Since 2023, Ethereum has seen a surge in new L2 solutions. L2Beat currently tracks 74 L2s and 30 L3s. However, only a few general-purpose Rollups have gained mainstream attention, drawing significant TVL (Total Value Locked) and user activity. This analysis focuses on the nine largest L2s.
1. Market Capitalization: Circulating vs. Fully Diluted Market Cap
Most L2s currently have a Fully Diluted Valuation (FDV) in the billions, while their circulating market cap remains below $1 billion. This suggests that a large portion of their tokens has yet to enter circulation.
The only exception is Mantle (@0xMantle), where 52% of its token supply has already been unlocked, making it the only L2 with a circulating market cap exceeding $1 billion.
This disparity between high FDV and low circulating supply is one reason why many recent airdrops have failed to meet user expectations. Estimating current valuations is challenging, with uncertainty surrounding potential downward trends in the future.
2. Total Value Locked (TVL)
In terms of TVL, most chains experienced a difficult summer, except for those like Scroll (@Scroll_ZKP), Linea (@LineaBuild), and Mantle (@0xMantle), which have ongoing incentive programs.
However, Linea‘s airdrop program has been running for nearly a year, and community interest has waned compared to newer initiatives, such as Scroll’s.
During the bear market, zkSync (@zksync) and Blast (@blast) were hit hardest. Both chains issued tokens this year, leading to liquidity migrating to more attractive platforms.
3. Fees and Transaction Activity
Since the Dencun upgrade, data availability (DA) no longer has a significant impact on Ethereum’s economy, affecting fees on both Ethereum and L2s.
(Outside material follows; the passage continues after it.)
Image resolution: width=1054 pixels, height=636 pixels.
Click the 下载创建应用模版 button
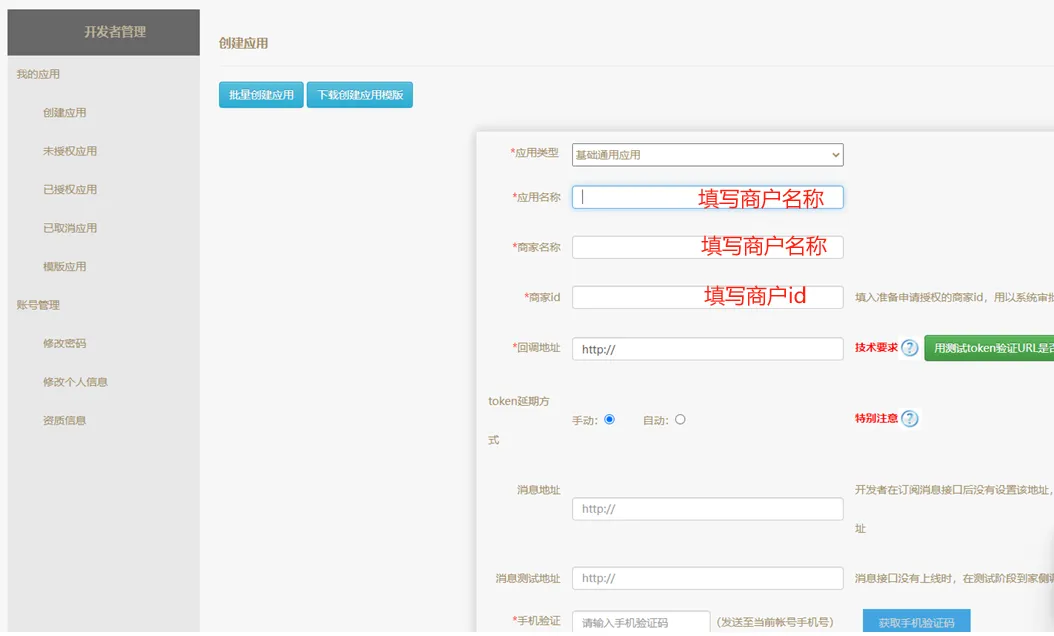359,94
This makes it essential to study the relationship between fee dynamics and transaction activity.
Due to speculative demand and its status as the preferred platform for new memecoin launches on Ethereum L2s, Base (@base) has shown strong growth with steadily increasing transaction volume.
In contrast, despite Linea‘s ongoing incentives, zkSync and, surprisingly, Linea have underperformed.
4. Monthly Active Users (MAU)
MAU dynamics are a key indicator of user retention on L2 chains and reveal similar trends. Mantle (@0xMantle) and Base (@base) performed best, while Starknet (@StarknetFndn), zkSync (@zksync), and Blast (@blast) lagged behind.
When comparing MAU data with FDV, it’s clear that Starknet is significantly overvalued compared to Arbitrum, Optimism, and even zkSync.
5. Bridge Inflows and Outflows
Net bridge flow, which measures the flow of assets in and out of a chain, is a key metric for assessing new user and capital inflows. Among the L2s, Arbitrum (@Arbitrum), Starknet (@StarknetFndn), Optimism (@Optimism), Base (@base), and Mantle (@0xMantle) have positive net flows, with Mantle showing the largest gap between inflows and outflows.
In contrast, Linea (@LineaBuild), zkSync (@zksync), and Blast (@blast) have shown negative net flows.
The most surprising case here is Blast (@blast), which now boasts over 300 core developers (most L2s typically have 30-50). This large team is also submitting a significant amount of code. What exactly are they working on? So far, no details have been revealed.